My thoughts are still somewhat muddled by exhaustion, and the process of picking back up my real life, but I wanted to post a bit about my experience of co-hosting the Hugos with the mighty
In a word, it was an awesome experience. Draining, difficult, amusing, wonderful, and many other suitably bipolar adjectives.
We’d been working on the script off and on for well over a month, interrupted by my liver resecting in mid-July. We had read-throughs and rehearsals Thursday and Saturday at Renovation. We had a magnificent tech crew supporting us across the board on site, with able leadership from Sharon Sbarsky and John Maizels. But when it came down to the moment, it was still me and Ken walking out on stage in front of 1,500 2,500 people and a handful of video cameras.
Things went wrong. Somehow we started on page two of the script. No one seemed to notice.
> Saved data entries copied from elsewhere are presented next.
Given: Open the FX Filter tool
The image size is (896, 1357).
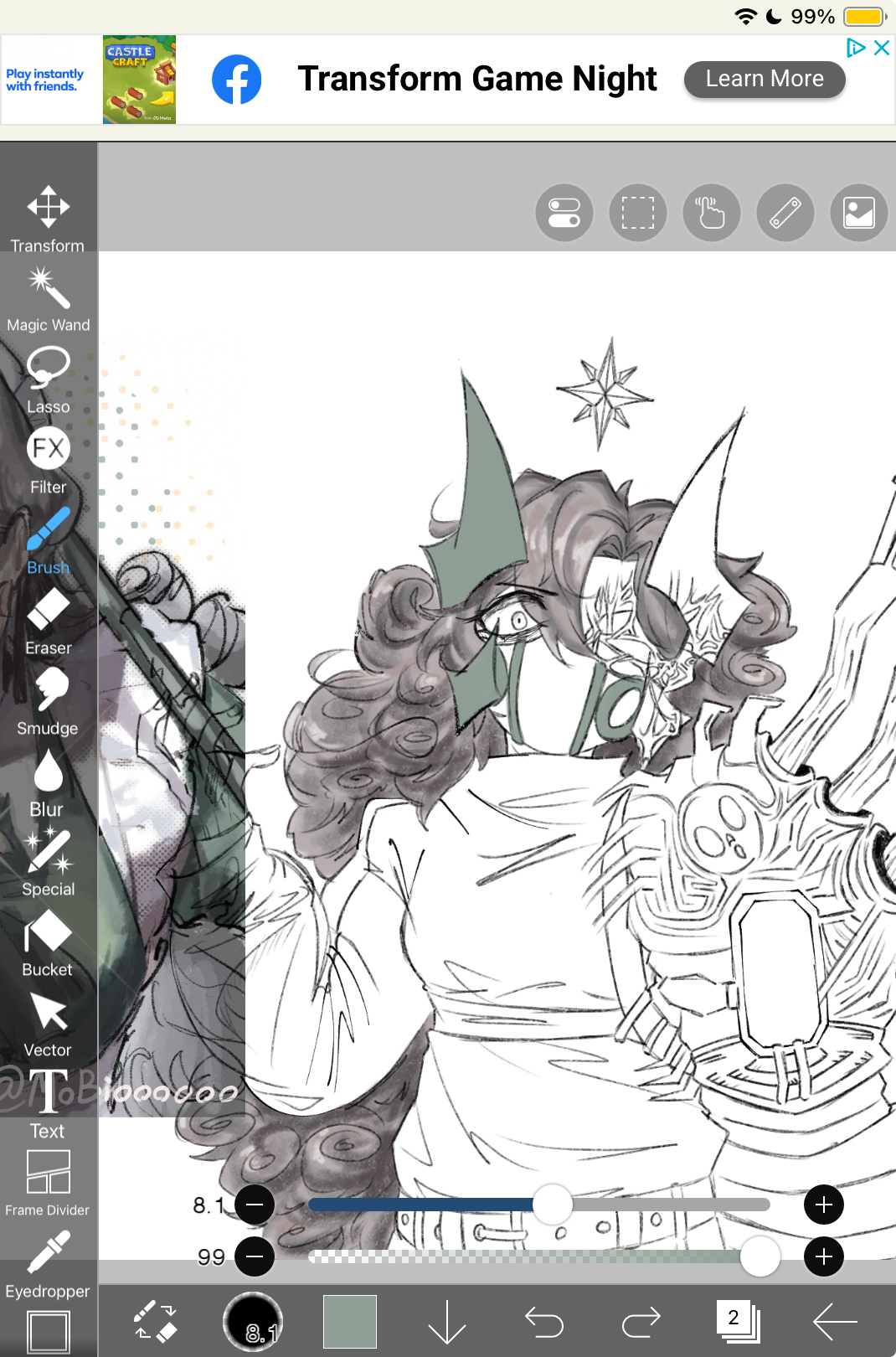Looking at the screenshot, I should [48, 460].
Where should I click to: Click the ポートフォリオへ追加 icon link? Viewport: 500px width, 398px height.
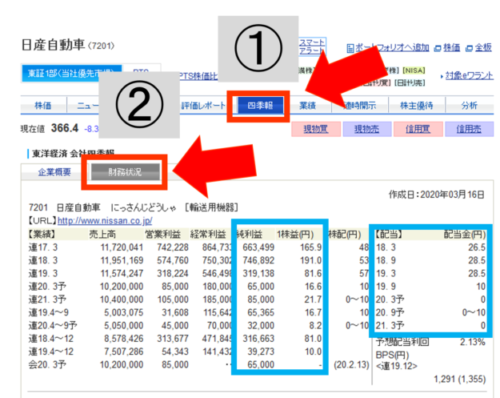[x=388, y=48]
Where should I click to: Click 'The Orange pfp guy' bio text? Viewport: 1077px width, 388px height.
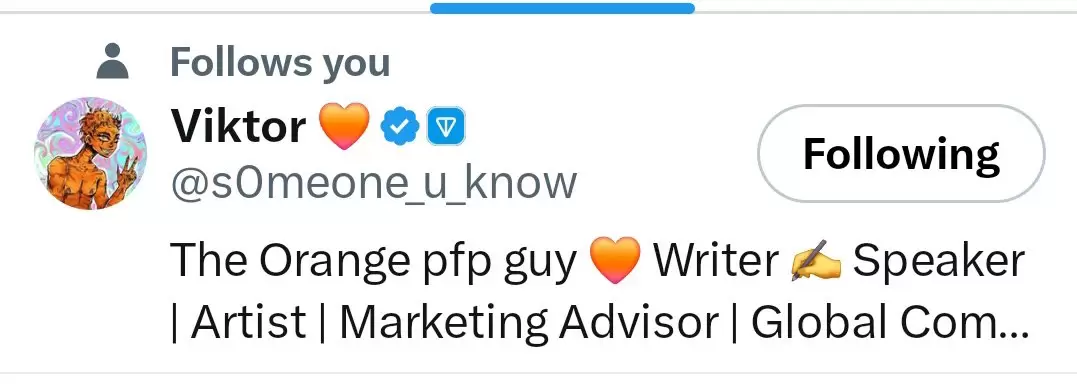(x=374, y=262)
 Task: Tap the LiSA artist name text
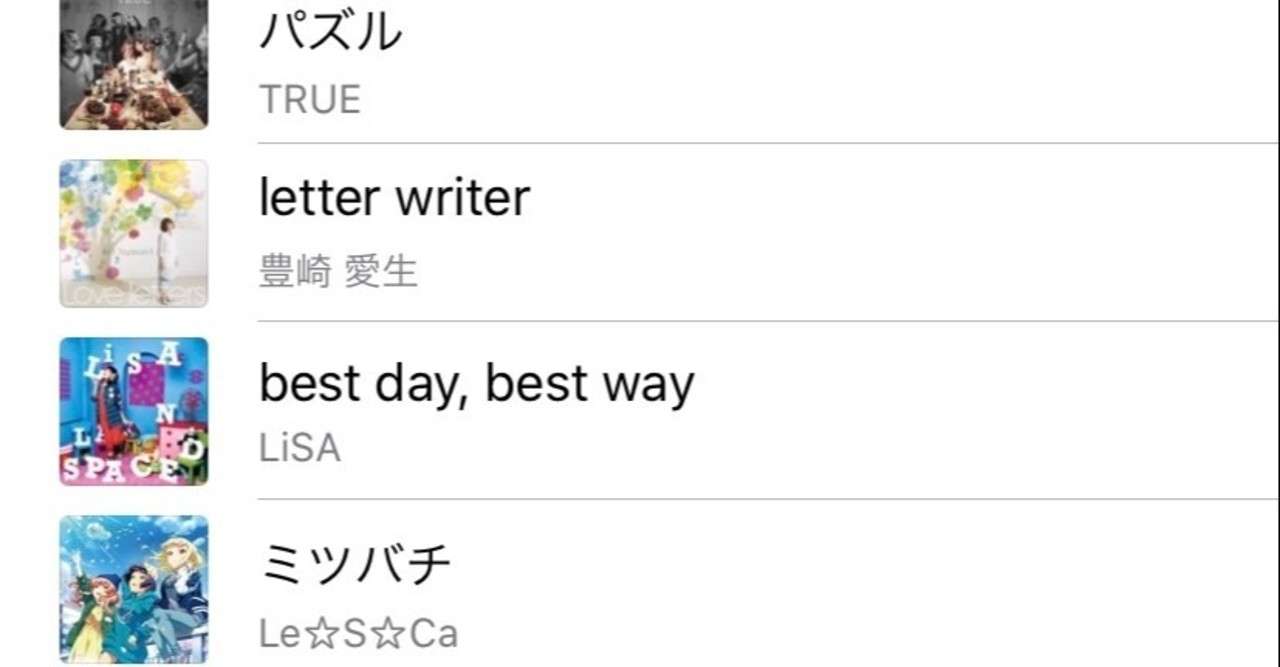pos(300,449)
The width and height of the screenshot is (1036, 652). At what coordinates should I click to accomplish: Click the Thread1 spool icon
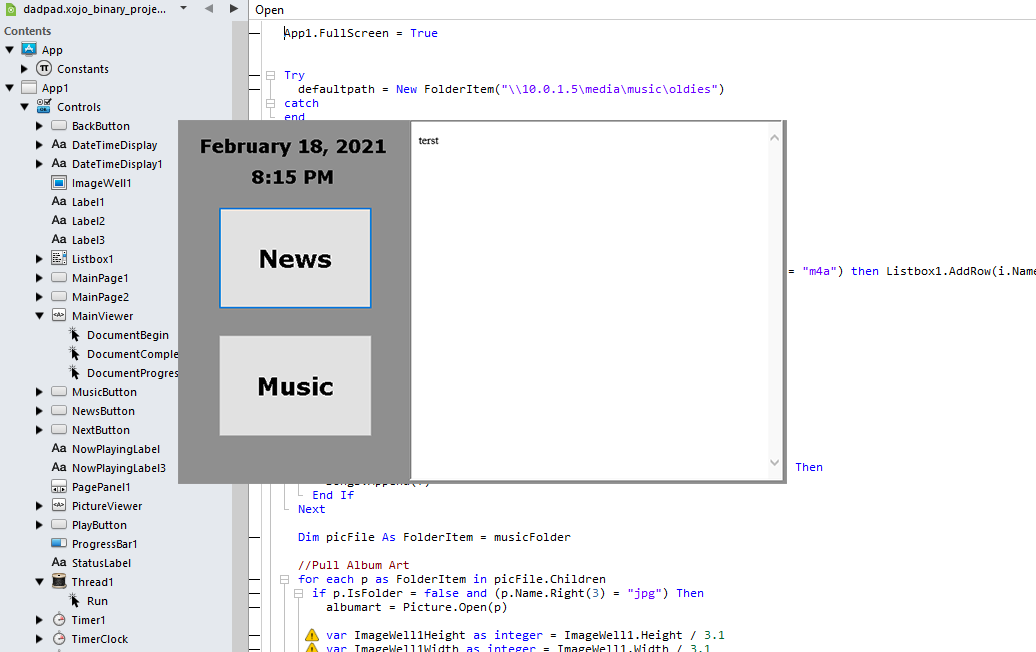[59, 582]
Somehow we lost the last four pages of the script mid-show. (This included the entire Best Novel segment.) I scrambled on the dark stage during the clips of Best Dramatic Presentation, Long Form to locate the missing pages, which I found in the pile of discarded pages from earlier in the show. Yet it all worked.
I know the scripting was obvious from the audience. I wish we could have done the whole thing more naturally, ad lib — that’s how I do my best work — but there were way too many details and checkpoints and hard cues to leave to a set of bullet points and our wit for two hours. Plus the need to coordinate between the two of us. When I hosted the World Fantasy Awards a few years ago, I worked without a script, but I was hosting solo with a ceremony where I only had to provide the main introduction, not manage the timings between award segements. (It’s a much less technical show than the Hugos.)
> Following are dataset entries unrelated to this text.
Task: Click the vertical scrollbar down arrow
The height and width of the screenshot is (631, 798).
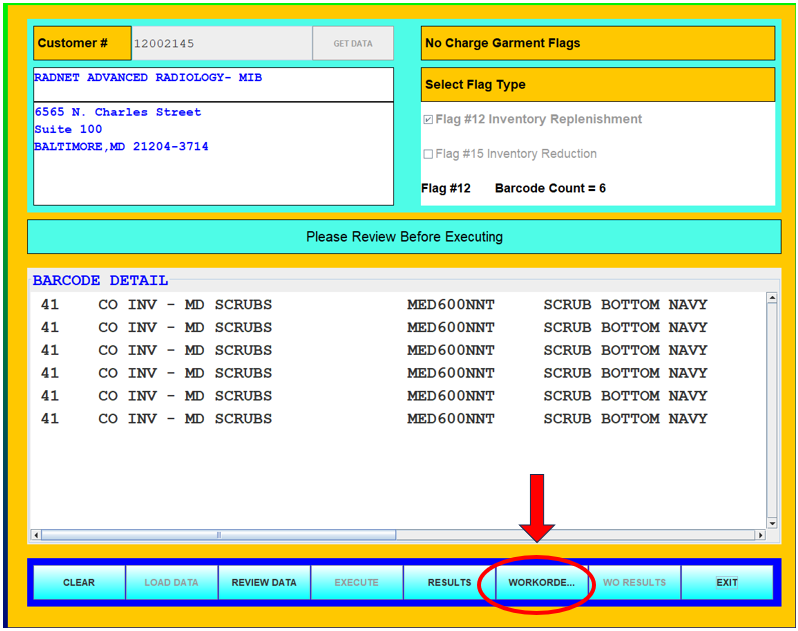Action: pyautogui.click(x=771, y=523)
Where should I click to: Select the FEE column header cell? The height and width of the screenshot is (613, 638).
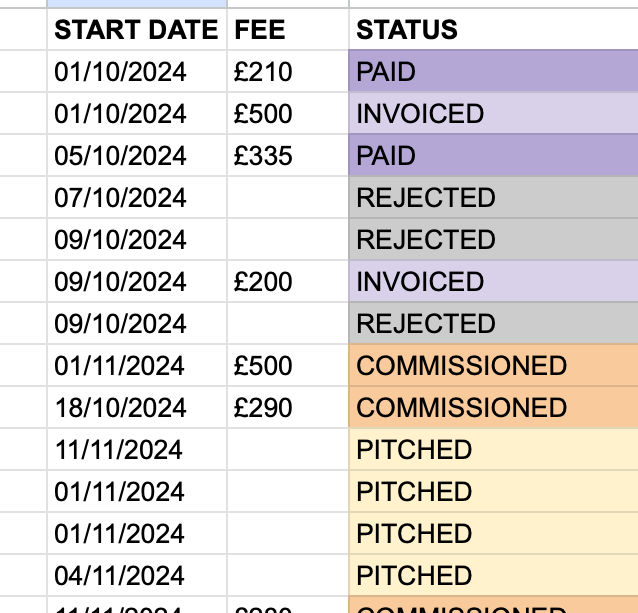pyautogui.click(x=288, y=29)
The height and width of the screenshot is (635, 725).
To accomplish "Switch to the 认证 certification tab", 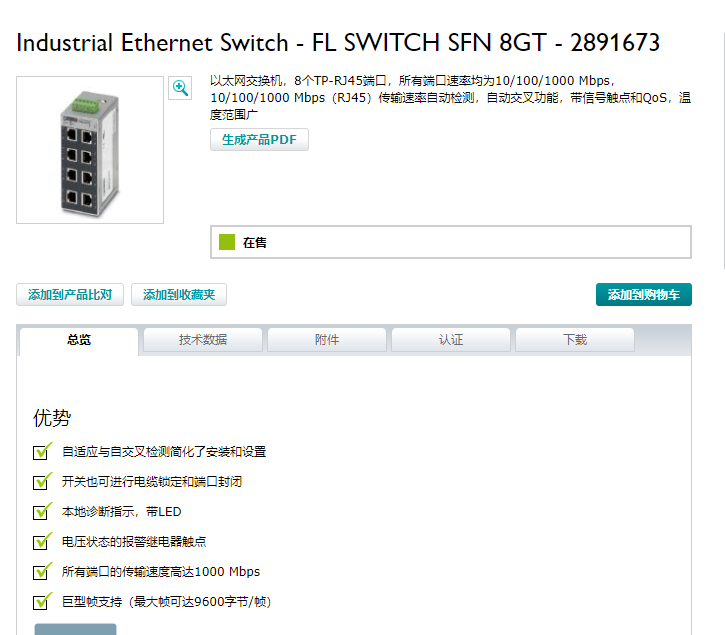I will click(451, 340).
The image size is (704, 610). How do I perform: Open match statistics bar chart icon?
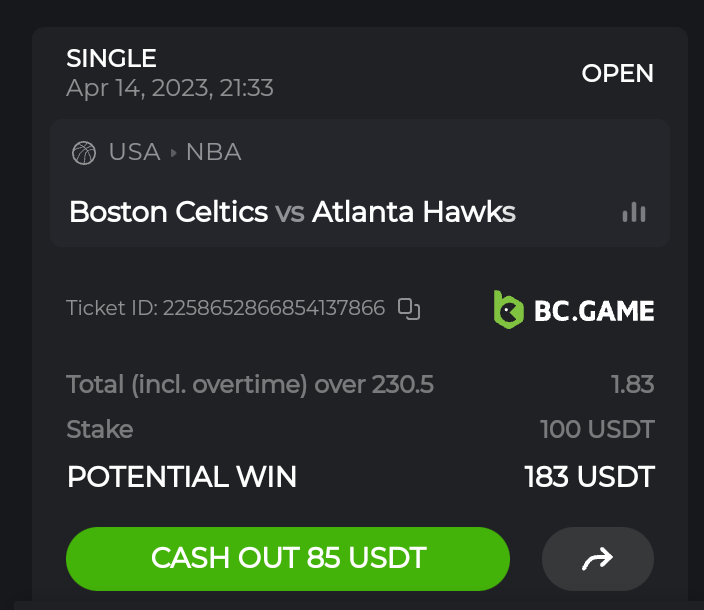(x=634, y=212)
A real treat for me was that much of my family came to see the show, including my dad and (step)mom, my sister and her boyfriend,
I’ve also learned that while I’m emotionally bulletproof about bad reviews of my fiction, I’m only mildly bullet-resistant about bad reviews of my live performance. It’s an interesting distinction, doubly so because live performance is such a relatively small part of what I do.
This was so much fun. I’d do it again in a heartbeat. Plus if I’m ever invited to host the Nebula awards, I’ll have made a trifecta of hosting the major awards in our field.
I want to thank Renovation, and especially Patty Wells and Sharon Sbarsky, for inviting Ken and I to do this. I want to thank John Maizels and the tech crew for making the show possible and making us look good. I want to thank
It was a blast.
Originally published at jlake.com. You can comment here or there.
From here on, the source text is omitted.